Die Einfuhr von Produkten könnte an Mindeststandards bei der Herstellung gebunden werden

Es war ja zu befürchten: Die praktischen Kinderjeans für 5,99 Euro bei Lidl kommen wohl aus asiatischen Fabriketagen, wo in der Regel Frauen für viel zu wenig Geld und unter menschenunwürdigen Bedingungen schuften. Nicht, dass wir noch nie etwas von diesen Sweat-Shops gehört hätten. Doch auch ein aufgeklärter Verbraucher lässt sich gerne von dem Versprechen beruhigen, dass Lidl auf sozialverträgliche Arbeitsbedingungen in den Herstellerländern achtet.

Dass das offenbar nicht so ist und Lidl nun wegen unlauterer Werbung verklagt wurde, stört zwar den Verbraucherfrieden, macht die Arbeit der verschiedenen Organisationen in der Kampagne für saubere Kleidung umso bedeutsamer. Der Kunde, der es wissen will, muss sich auf solche Versprechen verlassen können. Denn schließlich fehlen ihm die Möglichkeiten, die konkreten Bedingungen, unter denen der gerade erworbene Pullover in den Niedriglohnländern genäht wurde, selbst zu begutachten. Allein also auf den Verbraucher und seinen politisch, sozial und ökologisch möglichst korrekten Konsum zu setzen, wäre aber nicht aus diesem Grund fahrlässig. Denn Konsum funktioniert allein nach dem Prinzip, die eigenen Bedürfnisse mit den bestmöglichen Produkten zum bestmöglichen Preis zu befriedigen. Und nur für eine kleine Minderheit der Kunden – so die ernüchternden Ergebnisse der Konsumforschung – spielt das Leben der Näherinnen in Bangladesch beim Shoppen eine Rolle.
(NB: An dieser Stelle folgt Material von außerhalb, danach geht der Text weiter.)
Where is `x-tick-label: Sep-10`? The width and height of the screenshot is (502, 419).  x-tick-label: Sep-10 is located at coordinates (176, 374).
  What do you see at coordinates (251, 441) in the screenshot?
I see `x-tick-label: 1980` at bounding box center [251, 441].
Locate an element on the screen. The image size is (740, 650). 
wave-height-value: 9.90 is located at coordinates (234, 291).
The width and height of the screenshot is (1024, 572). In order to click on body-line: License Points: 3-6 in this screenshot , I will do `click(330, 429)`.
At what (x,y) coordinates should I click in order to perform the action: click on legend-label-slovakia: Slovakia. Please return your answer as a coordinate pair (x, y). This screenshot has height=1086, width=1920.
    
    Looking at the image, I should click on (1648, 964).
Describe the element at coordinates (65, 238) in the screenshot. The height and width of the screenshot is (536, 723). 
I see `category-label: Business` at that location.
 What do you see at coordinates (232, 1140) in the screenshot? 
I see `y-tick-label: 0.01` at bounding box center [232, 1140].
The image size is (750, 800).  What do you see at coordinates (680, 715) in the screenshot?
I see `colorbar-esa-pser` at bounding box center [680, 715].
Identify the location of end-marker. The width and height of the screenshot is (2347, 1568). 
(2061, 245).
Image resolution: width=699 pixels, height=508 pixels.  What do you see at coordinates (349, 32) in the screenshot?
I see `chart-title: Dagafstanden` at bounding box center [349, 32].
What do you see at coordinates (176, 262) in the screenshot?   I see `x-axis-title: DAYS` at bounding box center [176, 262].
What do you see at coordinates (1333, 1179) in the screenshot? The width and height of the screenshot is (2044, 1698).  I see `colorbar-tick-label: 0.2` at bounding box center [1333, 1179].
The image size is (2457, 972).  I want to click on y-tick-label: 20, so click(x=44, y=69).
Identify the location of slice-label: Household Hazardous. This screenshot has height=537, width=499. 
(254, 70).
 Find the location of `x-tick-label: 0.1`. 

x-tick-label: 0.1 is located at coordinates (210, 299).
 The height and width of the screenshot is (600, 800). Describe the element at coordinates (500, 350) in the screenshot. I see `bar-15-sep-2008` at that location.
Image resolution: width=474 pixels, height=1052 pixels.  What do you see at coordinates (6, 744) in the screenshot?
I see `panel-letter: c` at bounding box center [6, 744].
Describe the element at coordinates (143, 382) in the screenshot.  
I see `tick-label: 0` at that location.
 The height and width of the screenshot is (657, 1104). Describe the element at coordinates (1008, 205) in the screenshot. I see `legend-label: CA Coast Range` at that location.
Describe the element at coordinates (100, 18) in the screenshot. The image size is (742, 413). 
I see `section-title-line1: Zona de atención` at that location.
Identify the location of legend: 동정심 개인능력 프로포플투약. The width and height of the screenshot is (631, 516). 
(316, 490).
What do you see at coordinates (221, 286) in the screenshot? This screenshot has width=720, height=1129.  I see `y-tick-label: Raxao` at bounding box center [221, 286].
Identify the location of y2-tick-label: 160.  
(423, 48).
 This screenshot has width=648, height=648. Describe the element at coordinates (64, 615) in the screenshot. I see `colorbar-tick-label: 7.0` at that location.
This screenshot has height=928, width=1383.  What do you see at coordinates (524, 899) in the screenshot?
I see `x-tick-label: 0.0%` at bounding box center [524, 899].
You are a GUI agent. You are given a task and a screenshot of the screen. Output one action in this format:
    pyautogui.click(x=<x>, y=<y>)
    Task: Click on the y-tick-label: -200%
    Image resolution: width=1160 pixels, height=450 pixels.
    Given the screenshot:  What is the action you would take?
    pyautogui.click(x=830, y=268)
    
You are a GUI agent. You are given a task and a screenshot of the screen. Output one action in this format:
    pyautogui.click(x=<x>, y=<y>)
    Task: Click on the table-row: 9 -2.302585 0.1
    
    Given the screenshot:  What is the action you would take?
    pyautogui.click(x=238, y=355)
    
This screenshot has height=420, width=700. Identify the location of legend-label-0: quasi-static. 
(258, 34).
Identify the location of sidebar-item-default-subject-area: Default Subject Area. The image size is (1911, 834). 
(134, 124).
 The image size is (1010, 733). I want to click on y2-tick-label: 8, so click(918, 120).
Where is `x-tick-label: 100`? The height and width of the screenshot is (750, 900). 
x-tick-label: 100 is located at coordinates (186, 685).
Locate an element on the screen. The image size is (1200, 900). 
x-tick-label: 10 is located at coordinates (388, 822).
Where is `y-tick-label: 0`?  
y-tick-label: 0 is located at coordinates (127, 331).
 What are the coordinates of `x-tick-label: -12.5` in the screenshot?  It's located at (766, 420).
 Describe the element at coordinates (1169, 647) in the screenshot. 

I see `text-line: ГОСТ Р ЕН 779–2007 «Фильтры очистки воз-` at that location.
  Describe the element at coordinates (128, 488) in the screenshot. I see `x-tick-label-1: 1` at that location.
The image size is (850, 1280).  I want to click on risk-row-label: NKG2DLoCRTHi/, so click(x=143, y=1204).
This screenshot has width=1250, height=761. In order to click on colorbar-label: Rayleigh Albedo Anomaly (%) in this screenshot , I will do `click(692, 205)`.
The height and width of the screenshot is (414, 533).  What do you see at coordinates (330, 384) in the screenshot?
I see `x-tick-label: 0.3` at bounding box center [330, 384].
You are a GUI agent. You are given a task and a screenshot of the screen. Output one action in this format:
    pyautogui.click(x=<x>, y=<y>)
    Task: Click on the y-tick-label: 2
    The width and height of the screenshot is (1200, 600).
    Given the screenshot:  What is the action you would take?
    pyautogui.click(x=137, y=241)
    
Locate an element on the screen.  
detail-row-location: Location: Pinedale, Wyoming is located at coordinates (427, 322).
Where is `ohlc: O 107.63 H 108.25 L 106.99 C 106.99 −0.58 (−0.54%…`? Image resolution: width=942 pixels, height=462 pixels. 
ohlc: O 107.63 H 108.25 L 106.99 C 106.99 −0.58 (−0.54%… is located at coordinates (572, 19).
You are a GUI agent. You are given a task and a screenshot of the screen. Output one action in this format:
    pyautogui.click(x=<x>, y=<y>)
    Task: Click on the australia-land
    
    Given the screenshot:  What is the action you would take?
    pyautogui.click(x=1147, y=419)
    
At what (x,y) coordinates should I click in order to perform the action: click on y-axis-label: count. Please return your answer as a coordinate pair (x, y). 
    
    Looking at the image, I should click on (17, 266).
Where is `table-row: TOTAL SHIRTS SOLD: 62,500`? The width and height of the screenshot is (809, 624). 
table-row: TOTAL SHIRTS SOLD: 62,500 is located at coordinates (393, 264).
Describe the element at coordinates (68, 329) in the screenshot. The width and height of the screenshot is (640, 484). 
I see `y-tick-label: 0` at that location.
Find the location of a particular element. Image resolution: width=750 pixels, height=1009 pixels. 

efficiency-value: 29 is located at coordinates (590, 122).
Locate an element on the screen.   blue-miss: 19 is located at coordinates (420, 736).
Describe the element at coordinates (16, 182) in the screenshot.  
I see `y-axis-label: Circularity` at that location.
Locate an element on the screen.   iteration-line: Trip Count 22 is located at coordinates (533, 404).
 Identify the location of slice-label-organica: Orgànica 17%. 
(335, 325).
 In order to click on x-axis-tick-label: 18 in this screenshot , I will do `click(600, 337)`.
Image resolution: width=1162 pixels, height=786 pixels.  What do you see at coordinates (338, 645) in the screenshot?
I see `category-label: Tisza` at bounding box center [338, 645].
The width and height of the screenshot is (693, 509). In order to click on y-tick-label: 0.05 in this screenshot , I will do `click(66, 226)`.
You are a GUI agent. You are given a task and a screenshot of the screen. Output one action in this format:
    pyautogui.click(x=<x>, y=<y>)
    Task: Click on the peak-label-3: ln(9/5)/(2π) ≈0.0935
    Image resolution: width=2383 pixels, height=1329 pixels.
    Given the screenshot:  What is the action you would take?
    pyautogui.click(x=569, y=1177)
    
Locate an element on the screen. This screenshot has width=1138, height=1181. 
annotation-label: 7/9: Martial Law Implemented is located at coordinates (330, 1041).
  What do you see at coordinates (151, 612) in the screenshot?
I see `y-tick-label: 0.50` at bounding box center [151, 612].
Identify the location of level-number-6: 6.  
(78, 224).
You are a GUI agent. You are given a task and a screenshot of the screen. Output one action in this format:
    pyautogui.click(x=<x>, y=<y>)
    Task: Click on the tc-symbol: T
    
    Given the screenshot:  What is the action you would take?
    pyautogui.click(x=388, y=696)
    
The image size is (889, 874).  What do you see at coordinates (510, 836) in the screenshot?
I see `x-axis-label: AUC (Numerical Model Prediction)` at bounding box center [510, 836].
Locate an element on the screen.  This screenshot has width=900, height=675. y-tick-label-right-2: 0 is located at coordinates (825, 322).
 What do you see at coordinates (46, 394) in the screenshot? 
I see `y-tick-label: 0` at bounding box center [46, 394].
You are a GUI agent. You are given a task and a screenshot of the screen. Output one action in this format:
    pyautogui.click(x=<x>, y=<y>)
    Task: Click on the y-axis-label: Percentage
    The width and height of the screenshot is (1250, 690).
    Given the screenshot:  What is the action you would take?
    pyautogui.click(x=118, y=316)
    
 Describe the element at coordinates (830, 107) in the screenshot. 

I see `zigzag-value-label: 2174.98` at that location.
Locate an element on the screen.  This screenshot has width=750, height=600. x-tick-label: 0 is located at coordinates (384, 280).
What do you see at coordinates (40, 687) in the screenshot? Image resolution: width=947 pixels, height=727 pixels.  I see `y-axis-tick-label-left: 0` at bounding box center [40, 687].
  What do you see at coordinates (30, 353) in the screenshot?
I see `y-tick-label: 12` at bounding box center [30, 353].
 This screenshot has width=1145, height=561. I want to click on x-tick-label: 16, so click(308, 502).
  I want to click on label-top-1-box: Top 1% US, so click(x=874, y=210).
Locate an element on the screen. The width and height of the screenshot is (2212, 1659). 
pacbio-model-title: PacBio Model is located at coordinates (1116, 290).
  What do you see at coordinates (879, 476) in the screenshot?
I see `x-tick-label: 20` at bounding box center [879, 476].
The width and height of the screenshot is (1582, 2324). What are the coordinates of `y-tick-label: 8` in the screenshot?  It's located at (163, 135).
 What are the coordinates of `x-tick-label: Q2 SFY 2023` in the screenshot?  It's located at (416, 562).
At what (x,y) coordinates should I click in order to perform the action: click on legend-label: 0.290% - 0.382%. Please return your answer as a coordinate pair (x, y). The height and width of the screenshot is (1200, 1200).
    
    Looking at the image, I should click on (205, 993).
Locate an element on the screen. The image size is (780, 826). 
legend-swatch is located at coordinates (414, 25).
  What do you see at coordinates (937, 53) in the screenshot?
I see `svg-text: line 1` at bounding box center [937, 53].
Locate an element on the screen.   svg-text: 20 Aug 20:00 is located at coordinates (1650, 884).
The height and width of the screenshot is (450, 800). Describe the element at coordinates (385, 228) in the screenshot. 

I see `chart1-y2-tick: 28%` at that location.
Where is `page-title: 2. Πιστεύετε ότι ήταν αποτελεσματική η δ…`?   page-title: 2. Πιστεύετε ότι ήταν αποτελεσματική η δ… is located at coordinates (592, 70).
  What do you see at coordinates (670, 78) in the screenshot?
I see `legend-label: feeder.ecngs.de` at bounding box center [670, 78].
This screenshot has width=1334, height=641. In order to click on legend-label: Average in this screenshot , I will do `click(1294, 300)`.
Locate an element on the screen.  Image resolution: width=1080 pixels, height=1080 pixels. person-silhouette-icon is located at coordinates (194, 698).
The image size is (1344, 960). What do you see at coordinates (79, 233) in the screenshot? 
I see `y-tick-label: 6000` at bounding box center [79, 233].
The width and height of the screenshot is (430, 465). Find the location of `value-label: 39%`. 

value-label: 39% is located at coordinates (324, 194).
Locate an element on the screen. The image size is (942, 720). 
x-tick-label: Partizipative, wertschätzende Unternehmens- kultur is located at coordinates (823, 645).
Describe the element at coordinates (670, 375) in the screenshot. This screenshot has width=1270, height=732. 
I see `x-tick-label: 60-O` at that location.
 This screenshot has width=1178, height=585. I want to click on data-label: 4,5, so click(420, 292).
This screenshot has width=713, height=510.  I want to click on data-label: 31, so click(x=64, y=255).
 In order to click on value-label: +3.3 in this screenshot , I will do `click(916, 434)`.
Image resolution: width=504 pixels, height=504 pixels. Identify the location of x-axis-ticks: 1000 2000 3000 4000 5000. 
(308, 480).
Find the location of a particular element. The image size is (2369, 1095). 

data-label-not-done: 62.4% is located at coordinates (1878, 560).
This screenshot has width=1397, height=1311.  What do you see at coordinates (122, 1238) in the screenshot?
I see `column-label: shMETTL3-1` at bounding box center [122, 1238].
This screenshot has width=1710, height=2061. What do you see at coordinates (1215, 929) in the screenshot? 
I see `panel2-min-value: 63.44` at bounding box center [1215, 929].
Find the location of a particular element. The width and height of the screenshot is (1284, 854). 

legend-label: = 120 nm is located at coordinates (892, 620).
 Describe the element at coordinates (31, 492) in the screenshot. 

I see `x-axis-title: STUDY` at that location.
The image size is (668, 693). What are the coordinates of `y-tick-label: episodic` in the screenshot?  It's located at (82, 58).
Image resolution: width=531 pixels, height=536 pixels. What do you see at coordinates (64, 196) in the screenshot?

Bei allem Wissen um theoretische oder tatsächliche Verbrauchermacht gilt also: Die Politik darf in diesem Punkt nicht aus der Verantwortung entlassen werden. So wie Lohndumping bei Discountern in Deutschland am einfachsten durch gesetzliche Mindestlöhne bekämpft wird, könnte die EU die Einfuhr von Produkten auch von Mindeststandards bei ihrer Herstellung abhängig machen. Dass dies die Wahlmöglichkeiten des Verbrauchers einschränkt, wird er hinnehmen – wenn er es bemerkt.